> _DOCUMENT EXCERPT_
- Official release poster
- Directed by: Joe Carnahan
- Screenplay by: Chris Borey; Eddie Borey; Joe Carnahan;
- Story by: Chris Borey; Eddie Borey;
- Produced by: Joe Carnahan; Frank Grillo; Randall Emmett; George Furla;
- Starring: Frank Grillo; Mel Gibson; Naomi Watts; Annabelle Wallis; Michelle Yeoh;
- Cinematography: Juan Miguel Azpiroz
- Edited by: Kevin Hale
- Music by: Clinton Shorter
- Production companies: Highland Film Group; Emmett/Furla Oasis; Diamond Film Productions; MoviePass Films; The Fyzz Facility; Ingenious Media; WarParty Films;
- Distributed by: Hulu (United States) VVS Films (Canada)
- Release dates: February 11, 2020 (Los Angeles); February 25, 2021 (Australia); March 5, 2021 (United States);
- Running time: 100 minutes
- Country: United States
- Language: English
- Budget: $45 million
- Box office: $2 million

= Boss Level =

2020 science fiction action film by Joe Carnahan

Boss Level is a 2020 American science fiction action film directed by Joe Carnahan and written by Carnahan, Chris Borey, and Eddie Borey, from a story by the Boreys. It stars Frank Grillo as a retired special forces soldier who tries to escape a never-ending time loop that results in his death. Mel Gibson, Annabelle Wallis, Naomi Watts, and Michelle Yeoh co-star.

Originally announced in 2012 as Continue, it was developed by Carnahan at 20th Century Fox but did not move forward and sat in development hell. It was resuscitated in November 2017, with Carnahan, Grillo, Lorenzo di Bonaventura, and Mark Vahradian producing, and Randall Emmett and George Furla producing and financing. Filming took place in Georgia from March to May 2018.

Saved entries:
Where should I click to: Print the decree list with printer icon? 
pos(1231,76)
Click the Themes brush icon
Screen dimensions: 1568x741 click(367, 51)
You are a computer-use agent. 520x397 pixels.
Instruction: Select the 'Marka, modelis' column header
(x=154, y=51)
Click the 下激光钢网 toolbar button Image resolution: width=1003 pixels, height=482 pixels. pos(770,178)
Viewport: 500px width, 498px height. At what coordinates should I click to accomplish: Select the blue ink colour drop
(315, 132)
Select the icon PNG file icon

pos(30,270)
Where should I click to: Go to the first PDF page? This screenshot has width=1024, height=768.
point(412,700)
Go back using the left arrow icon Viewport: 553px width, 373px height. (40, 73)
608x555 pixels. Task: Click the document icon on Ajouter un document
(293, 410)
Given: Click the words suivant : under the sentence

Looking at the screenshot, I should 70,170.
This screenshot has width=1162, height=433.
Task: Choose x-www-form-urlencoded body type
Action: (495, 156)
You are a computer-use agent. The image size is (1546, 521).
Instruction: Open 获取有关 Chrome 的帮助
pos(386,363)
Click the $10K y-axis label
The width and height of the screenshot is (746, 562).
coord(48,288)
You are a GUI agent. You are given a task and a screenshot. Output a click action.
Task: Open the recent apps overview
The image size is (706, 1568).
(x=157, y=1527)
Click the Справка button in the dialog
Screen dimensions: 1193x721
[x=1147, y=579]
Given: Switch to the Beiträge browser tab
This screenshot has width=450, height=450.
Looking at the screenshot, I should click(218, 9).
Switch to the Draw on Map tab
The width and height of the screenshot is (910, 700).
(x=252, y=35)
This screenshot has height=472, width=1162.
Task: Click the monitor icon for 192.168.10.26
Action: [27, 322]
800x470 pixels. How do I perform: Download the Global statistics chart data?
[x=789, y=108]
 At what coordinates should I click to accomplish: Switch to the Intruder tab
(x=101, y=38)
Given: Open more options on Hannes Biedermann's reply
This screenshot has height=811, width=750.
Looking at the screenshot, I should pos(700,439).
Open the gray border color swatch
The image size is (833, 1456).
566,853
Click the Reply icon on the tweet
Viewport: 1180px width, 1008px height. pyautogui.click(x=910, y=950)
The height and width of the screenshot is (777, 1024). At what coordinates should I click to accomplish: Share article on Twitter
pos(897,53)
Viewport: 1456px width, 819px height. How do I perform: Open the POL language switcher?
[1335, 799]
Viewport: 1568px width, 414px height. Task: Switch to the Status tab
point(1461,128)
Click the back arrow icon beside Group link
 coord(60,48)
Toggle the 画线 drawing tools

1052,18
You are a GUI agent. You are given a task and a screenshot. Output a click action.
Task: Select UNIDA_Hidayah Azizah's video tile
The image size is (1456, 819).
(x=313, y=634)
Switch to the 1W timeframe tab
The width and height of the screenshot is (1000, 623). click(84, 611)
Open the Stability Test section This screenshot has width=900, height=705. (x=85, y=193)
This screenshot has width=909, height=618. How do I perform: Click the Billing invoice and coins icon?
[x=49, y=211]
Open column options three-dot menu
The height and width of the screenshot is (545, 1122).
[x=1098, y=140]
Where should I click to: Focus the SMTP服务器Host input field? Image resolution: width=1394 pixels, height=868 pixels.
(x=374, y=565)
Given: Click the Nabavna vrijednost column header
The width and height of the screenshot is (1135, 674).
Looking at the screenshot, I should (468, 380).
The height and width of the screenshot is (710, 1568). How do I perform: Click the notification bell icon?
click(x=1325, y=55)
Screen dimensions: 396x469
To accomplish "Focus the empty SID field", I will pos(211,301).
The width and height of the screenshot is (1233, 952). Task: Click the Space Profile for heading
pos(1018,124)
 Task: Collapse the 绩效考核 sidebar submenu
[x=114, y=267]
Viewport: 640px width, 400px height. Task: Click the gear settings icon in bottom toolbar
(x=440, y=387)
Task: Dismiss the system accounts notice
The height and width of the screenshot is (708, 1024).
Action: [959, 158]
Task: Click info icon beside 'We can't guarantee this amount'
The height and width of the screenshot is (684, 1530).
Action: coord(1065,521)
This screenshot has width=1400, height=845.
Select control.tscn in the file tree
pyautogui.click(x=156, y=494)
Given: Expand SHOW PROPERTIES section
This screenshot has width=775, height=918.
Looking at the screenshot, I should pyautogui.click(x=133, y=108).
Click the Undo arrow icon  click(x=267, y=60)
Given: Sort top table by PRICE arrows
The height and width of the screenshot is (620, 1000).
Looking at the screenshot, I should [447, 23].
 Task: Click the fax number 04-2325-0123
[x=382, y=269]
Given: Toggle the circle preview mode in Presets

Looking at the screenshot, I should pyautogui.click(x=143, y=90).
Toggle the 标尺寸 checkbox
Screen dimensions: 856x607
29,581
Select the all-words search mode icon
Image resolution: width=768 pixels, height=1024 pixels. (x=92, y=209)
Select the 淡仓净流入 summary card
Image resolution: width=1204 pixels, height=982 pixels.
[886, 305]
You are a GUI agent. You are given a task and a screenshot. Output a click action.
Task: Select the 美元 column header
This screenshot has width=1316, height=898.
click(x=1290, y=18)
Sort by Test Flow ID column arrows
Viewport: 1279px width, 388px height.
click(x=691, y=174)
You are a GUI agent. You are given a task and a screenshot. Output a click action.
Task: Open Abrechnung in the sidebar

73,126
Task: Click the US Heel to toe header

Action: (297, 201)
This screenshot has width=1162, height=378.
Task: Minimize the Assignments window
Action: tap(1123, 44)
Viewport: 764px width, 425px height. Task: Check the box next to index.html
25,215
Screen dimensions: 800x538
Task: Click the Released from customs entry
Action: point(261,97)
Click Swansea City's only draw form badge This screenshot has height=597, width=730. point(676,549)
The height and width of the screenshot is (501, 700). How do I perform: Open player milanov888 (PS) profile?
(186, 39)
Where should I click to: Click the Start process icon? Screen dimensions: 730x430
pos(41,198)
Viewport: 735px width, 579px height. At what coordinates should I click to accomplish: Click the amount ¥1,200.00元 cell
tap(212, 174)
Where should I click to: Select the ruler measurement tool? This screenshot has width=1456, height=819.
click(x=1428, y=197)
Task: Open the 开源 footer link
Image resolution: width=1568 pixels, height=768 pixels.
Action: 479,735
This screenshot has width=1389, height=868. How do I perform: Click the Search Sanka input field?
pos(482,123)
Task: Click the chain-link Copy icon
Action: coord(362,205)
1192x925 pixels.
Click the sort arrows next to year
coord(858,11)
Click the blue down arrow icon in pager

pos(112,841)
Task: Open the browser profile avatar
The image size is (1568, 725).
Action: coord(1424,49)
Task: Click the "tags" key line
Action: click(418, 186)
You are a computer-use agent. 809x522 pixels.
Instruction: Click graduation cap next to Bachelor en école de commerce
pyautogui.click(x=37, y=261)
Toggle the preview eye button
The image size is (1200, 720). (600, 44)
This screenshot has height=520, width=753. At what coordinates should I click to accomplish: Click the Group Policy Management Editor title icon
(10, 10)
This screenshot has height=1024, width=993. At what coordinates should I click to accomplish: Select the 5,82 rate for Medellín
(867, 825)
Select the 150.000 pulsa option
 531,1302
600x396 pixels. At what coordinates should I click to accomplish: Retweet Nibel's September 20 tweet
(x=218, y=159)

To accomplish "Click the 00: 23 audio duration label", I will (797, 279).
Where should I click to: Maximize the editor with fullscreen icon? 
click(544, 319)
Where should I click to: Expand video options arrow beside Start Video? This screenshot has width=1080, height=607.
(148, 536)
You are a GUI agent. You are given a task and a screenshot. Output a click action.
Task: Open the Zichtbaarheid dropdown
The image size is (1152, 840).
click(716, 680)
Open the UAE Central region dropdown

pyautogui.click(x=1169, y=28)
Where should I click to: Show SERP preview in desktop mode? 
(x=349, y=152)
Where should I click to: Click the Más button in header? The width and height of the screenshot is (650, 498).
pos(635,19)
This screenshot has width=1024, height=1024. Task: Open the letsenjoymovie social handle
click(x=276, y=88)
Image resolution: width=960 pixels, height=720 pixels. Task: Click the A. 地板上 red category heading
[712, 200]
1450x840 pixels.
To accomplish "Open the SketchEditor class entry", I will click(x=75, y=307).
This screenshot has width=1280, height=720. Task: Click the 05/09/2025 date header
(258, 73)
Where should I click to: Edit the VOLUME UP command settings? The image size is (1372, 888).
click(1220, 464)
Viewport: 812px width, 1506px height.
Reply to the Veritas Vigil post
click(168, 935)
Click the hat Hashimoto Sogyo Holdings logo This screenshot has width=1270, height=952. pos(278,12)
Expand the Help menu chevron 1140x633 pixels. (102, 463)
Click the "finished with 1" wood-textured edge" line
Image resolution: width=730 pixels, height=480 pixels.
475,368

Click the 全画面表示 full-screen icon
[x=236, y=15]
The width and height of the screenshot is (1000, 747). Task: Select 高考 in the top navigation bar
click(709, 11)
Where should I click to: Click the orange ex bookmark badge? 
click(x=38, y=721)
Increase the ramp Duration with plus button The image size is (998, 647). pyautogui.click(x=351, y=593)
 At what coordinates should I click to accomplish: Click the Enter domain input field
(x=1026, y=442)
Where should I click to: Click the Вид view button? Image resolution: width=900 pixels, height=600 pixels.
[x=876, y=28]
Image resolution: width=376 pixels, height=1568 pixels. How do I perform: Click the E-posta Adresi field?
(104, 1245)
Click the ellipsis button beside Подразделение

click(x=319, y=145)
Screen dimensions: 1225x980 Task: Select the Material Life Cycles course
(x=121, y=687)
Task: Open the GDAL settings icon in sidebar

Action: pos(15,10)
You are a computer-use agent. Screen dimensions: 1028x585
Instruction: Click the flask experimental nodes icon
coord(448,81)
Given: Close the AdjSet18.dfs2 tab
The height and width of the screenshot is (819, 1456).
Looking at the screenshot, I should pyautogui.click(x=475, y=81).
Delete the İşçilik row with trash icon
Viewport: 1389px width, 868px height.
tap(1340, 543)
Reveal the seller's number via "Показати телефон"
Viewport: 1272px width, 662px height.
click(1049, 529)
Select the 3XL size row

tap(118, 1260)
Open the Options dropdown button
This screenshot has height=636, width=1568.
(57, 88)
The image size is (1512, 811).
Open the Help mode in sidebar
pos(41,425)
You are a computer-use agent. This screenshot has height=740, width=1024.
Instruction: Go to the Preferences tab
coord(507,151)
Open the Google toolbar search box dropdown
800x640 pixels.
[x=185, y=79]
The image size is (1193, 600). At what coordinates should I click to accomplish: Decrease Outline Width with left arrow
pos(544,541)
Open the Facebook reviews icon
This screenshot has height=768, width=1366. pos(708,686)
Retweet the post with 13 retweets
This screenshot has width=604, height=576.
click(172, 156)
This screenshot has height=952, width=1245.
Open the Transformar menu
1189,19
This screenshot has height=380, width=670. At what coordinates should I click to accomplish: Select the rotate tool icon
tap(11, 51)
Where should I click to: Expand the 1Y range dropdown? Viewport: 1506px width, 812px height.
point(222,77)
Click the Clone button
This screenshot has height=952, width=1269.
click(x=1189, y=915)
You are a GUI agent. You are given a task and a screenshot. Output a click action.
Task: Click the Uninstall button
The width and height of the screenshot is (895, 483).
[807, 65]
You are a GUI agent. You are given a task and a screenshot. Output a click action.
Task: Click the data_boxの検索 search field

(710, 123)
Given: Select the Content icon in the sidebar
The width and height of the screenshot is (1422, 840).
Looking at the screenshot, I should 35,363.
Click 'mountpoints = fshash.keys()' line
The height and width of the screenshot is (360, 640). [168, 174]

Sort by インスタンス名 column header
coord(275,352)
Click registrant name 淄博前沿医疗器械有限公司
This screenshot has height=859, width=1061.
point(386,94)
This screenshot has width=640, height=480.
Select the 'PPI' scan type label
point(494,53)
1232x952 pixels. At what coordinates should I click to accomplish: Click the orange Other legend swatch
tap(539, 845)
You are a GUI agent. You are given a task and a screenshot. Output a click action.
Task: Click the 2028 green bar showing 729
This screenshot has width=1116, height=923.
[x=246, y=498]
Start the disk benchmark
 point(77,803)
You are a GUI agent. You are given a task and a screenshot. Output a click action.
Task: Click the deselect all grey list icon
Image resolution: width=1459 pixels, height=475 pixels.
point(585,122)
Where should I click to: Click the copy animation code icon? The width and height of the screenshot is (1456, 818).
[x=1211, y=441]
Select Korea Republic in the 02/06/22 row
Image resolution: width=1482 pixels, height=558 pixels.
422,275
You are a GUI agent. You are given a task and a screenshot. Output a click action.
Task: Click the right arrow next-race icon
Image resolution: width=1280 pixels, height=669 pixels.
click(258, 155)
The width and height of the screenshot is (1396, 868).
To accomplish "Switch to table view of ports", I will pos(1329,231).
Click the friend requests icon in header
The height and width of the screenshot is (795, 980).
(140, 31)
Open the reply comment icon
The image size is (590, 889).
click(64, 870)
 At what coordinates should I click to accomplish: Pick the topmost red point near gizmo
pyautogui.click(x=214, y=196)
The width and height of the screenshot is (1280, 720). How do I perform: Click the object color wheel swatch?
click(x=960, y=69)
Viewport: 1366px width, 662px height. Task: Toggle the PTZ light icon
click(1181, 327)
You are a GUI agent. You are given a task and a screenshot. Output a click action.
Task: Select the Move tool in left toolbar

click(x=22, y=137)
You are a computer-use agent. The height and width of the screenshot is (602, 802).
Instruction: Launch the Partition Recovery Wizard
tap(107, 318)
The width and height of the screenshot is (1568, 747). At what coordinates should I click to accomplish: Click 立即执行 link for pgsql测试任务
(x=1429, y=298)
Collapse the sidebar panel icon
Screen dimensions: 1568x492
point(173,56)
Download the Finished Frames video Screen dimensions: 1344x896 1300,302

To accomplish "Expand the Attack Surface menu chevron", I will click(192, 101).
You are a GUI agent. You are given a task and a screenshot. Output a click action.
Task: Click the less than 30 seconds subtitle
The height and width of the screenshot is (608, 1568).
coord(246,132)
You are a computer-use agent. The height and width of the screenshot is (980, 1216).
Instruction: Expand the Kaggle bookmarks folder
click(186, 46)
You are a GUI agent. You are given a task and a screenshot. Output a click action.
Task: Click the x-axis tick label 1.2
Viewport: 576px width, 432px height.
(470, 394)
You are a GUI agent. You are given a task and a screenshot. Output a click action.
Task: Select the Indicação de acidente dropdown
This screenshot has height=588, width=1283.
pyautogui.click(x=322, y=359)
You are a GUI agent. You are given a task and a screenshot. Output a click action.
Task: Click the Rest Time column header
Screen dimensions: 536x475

> _REQUIREMENTS_
1 > Answer these questions about the Boss Level article:
(a) Who edited the film?
(b) Under what title was the film originally announced in 2012?
(c) Where and when did filming take place?
2 > Do these statements agree with the Boss Level article? For each, answer yes or no and quote the words that decide it.
(a) Hulu distributed the film in Canada.
(b) Frank Grillo plays a retired special forces soldier.
(c) The film runs 120 minutes.
3 > What would come next in the Boss Level article? Write the passage that follows its last sentence.

> _FINAL ANSWERS_
1 >
(a) Kevin Hale
(b) Continue
(c) In Georgia, from March to May 2018

2 >
(a) No: "Distributed by: Hulu (United States) VVS Films (Canada)"
(b) Yes: "It stars Frank Grillo as a retired special forces soldier"
(c) No: "Running time: 100 minutes"

3 >
It was acquired for theatrical release by Entertainment Studios Motion Pictures on August 16, 2018, but dropped by the distributor.

The film was eventually released in the United States on March 5, 2021 direct to streaming on Hulu.

==Plot==

Roy Pulver, a retired Delta Force soldier in Atlanta, has been stuck in a time loop for nearly 140 days and has learned the day's patterns through many previous loops. He wakes at 07:00 AM each day, avoids an assassin in his apartment and an attack by a gunman in a helicopter outside his window, then escapes his apartment before it explodes. He has been able to elude more assassins throughout the morning, but finds himself unable to figure out how to survive a final attack at 12:47 PM, waking up back in his apartment on the next loop.

On the day before Roy entered the loop, his estranged wife Jemma had asked Roy to visit her at defense contractor Dynow Labs under the pretense of a job interview. The two argue over Joe, their son, whom Jemma has led to believe that Roy is just a family friend. When Colonel Clive Ventor, head of Dynow, discovers Roy near Jemma's highly classified project, he has him escorted out, but not before Jemma obtains a sample of Roy's hair.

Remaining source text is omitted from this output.